Diese Gedanken haben mich dazu gebracht, mir Gedanken über den vollständigen Kohlenstoffkreislauf zu machen, der in der Atmosphäre beginnt und dort auch wieder endet. Da ist der kurze, biologische Kohlenstoff-Kreislauf, in dem Pflanzen das CO2 hauptsächlich in Sauerstoff und die unterschiedlichsten Kohlenwasserstoffe in Form von pflanzlicher Biomasse umwandeln. Das leisten die Pflanzen, indem sie über die Photosynthese Sonnenlicht und damit Sonnenergie nutzen. Das heißt die Pflanzen speichern dankenswerter Weise, richtig viel Sonnernergie in (bio-)chemischer Form ab, welche dann von Tieren und Menschen mehr oder weniger direkt als Nahrung für unseren Körper genutzt wird, also wieder verbraucht wird. Daneben nutzen wir pflanzliche Biomasse zum Beispiel in Form von Holz oder Papier auch als technischen Werkstoff, sowie als Energielieferant für technische Prozesse um Arbeit zu leisten oder um zu Heizen.
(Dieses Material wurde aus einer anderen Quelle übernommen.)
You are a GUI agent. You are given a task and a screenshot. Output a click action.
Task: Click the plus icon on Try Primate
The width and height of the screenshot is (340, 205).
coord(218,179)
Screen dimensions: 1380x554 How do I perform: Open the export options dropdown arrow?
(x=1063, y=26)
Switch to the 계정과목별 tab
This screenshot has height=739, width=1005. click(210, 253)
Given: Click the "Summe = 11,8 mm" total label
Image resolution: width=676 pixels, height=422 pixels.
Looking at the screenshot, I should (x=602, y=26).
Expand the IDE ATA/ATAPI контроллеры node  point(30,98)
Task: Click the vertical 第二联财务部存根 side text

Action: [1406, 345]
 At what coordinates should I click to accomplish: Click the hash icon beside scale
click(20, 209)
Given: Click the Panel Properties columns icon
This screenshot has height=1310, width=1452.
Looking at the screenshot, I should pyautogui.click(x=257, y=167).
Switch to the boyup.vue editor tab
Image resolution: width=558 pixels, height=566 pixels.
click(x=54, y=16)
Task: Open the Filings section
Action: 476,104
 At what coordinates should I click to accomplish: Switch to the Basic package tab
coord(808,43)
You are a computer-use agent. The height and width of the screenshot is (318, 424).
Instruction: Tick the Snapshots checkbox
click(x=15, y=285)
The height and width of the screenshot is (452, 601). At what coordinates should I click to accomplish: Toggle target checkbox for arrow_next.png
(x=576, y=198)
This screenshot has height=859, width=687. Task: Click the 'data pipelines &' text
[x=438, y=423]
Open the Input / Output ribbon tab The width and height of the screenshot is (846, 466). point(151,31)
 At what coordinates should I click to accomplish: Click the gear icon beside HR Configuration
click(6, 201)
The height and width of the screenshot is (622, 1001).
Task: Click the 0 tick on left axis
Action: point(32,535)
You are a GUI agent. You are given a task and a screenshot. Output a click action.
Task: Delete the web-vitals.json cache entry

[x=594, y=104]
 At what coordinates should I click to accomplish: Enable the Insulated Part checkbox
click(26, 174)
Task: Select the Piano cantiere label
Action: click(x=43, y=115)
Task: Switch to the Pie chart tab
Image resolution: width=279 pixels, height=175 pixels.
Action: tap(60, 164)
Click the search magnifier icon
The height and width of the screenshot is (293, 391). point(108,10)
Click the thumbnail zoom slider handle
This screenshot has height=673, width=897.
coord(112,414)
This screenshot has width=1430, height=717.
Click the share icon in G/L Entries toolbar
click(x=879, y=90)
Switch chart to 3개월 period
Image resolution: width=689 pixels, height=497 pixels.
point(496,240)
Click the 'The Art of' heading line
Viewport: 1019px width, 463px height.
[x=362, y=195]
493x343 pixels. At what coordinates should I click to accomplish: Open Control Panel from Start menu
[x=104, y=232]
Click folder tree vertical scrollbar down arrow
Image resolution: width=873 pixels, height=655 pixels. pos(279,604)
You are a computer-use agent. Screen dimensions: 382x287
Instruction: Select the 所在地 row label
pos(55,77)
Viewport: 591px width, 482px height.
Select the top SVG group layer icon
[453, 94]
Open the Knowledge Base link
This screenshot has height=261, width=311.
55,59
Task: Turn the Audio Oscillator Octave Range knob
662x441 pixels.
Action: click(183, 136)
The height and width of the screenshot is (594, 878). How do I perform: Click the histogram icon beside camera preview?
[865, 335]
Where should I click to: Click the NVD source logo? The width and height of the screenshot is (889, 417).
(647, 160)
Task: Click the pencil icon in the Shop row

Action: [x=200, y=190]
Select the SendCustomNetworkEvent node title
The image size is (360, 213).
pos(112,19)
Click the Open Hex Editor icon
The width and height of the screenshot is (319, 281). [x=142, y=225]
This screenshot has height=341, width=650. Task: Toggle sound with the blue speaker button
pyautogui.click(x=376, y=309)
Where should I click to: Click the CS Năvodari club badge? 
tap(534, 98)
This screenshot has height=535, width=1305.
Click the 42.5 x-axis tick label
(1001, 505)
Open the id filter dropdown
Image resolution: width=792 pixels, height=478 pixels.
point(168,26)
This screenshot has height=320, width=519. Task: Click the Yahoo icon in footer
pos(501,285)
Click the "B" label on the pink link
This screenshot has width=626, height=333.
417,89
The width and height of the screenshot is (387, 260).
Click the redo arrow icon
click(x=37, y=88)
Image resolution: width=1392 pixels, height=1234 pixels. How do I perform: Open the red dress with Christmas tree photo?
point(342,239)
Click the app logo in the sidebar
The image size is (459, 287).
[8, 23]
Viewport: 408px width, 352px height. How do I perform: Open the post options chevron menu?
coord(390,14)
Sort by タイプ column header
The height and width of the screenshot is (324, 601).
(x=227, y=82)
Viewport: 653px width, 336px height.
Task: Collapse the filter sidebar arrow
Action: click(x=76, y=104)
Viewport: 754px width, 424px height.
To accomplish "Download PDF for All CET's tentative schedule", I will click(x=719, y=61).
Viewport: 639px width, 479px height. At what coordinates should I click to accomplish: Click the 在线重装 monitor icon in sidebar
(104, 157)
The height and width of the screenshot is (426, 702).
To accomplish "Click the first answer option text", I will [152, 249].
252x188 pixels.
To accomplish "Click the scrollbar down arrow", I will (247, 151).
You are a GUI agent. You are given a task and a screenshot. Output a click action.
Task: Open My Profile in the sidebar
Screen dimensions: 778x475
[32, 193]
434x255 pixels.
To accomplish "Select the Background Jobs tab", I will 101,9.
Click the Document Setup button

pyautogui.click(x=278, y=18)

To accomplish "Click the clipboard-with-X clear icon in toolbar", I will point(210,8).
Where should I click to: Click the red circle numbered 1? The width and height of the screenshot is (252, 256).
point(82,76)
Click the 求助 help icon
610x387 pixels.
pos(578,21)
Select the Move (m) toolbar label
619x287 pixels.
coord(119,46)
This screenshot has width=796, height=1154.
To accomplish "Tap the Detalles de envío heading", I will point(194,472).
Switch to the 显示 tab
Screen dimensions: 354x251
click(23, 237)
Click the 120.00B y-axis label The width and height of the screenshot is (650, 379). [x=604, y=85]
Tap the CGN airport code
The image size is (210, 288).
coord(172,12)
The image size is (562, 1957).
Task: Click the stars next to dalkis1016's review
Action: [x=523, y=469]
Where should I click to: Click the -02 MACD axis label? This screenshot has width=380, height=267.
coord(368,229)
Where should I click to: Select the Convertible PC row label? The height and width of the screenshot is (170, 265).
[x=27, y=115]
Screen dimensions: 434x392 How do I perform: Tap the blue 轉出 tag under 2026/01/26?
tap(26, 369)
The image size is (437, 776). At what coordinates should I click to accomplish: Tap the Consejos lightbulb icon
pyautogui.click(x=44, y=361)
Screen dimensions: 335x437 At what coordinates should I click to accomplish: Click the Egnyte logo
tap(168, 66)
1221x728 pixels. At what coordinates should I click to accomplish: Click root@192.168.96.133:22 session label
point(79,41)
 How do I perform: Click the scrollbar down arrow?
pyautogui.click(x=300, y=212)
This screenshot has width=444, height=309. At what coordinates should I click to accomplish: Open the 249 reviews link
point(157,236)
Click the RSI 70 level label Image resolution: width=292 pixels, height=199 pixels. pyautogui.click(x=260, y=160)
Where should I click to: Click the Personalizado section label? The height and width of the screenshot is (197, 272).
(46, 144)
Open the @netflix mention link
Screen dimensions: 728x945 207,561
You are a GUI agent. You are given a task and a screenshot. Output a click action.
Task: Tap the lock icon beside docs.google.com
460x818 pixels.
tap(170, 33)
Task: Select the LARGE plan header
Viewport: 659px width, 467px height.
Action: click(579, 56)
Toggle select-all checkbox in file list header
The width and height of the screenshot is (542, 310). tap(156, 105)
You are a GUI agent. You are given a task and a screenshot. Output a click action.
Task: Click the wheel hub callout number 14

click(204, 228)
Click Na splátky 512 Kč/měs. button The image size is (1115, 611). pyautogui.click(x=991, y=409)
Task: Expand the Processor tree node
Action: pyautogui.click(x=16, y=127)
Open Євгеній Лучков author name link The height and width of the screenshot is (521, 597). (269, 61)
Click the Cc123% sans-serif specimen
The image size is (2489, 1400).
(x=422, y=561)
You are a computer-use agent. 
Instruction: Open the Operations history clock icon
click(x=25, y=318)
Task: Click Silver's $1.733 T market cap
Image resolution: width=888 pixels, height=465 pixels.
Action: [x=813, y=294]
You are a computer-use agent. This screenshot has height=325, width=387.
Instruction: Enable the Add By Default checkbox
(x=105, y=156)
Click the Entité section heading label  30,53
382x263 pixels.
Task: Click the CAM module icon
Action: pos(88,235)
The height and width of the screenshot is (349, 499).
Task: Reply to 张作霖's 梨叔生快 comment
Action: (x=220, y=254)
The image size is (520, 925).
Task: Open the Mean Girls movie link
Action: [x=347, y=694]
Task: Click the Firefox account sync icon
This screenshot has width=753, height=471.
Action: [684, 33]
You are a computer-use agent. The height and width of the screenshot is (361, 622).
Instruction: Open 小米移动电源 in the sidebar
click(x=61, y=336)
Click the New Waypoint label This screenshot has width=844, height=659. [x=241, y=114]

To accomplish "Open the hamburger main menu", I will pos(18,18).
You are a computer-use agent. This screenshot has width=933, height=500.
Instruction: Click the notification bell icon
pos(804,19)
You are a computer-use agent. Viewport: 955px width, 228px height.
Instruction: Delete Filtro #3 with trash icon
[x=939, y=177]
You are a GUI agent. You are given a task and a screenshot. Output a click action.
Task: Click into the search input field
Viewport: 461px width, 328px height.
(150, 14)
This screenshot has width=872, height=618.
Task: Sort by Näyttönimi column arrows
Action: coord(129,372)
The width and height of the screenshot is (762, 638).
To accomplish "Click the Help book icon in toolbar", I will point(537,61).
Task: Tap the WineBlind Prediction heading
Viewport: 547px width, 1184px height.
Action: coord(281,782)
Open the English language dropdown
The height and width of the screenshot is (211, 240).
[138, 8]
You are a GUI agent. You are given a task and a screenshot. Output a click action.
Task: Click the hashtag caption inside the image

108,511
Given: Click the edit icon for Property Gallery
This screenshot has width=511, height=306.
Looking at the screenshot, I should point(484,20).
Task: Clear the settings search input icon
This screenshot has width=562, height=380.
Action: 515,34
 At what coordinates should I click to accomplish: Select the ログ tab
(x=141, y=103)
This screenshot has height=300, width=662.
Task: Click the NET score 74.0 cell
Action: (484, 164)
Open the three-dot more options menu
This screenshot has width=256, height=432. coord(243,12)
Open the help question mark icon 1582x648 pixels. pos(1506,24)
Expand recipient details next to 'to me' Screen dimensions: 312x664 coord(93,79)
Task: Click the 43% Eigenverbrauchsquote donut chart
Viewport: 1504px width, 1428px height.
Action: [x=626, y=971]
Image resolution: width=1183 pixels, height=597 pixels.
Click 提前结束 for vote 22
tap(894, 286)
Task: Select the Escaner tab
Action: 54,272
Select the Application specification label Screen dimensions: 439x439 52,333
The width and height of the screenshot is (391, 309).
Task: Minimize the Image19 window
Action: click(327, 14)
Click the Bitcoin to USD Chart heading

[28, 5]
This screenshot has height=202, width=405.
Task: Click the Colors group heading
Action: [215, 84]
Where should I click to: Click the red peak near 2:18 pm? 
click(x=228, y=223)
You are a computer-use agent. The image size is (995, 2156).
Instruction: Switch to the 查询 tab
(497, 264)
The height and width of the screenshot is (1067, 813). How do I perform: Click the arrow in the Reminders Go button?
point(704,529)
Fossile Rohstoffe wie Kohle, Erdöl, Erdgas sind ebenfalls Teil des erweiterten Kohlenstoffkreislaufes von pflanzlicher Biomasse. Gewachsen vor Jahrmillionen, umgewandelt in einem langwierigen Prozess und auf unterschiedliche Kohlenstoffanteile bzw. in verschiedenen Aggregatzuständen aufkonzentriert.
Für mich hat sich so, ausgehend von den beiden Kohlenstoffkreisläufen “Biologisch” und “Technisch”, das Konzept einer Bilanz pflanzlicher Biomasse (pflaB-Bilanz) ergeben, bei der verschiedene Teilprozesse als Bilanzposten dargestellt werden.
Siehe Unser Kohlenstoff Kreislauf
In der pflaB-Bilanz, stehen analog einer betriebswirtschaftlichen Bilanz analog, Einnahmen und Guthaben (Produktion und Lagerung) auf der einen Seite und auf der anderen Seite, steht das, was wir gerade ausgegeben (Nutzung und Verbrauch). Die Aussage des bilanziellen Saldos ist entsprechend, je nachdem welche Seite in einer Zeitperiode in Summe größer ist, steigt oder sinkt die CO2-Konzentration in der Atmosphäre. Wir haben in der breiten öffentlichen Diskussion derzeit das Ziel, dass wir die CO2 Konzentration nicht weiter erhöhen und dieses Ziel wollen möglichst schnell erreichen. Im Konzept der pflaB-Bilanz bedeutet dies, dass auch die Produktionsleistung und die natürlichen Speicher pflanzlicher Biomasse (Wälder, Böden, Meere) sehr großen Einfluß auf dieses Ziel haben.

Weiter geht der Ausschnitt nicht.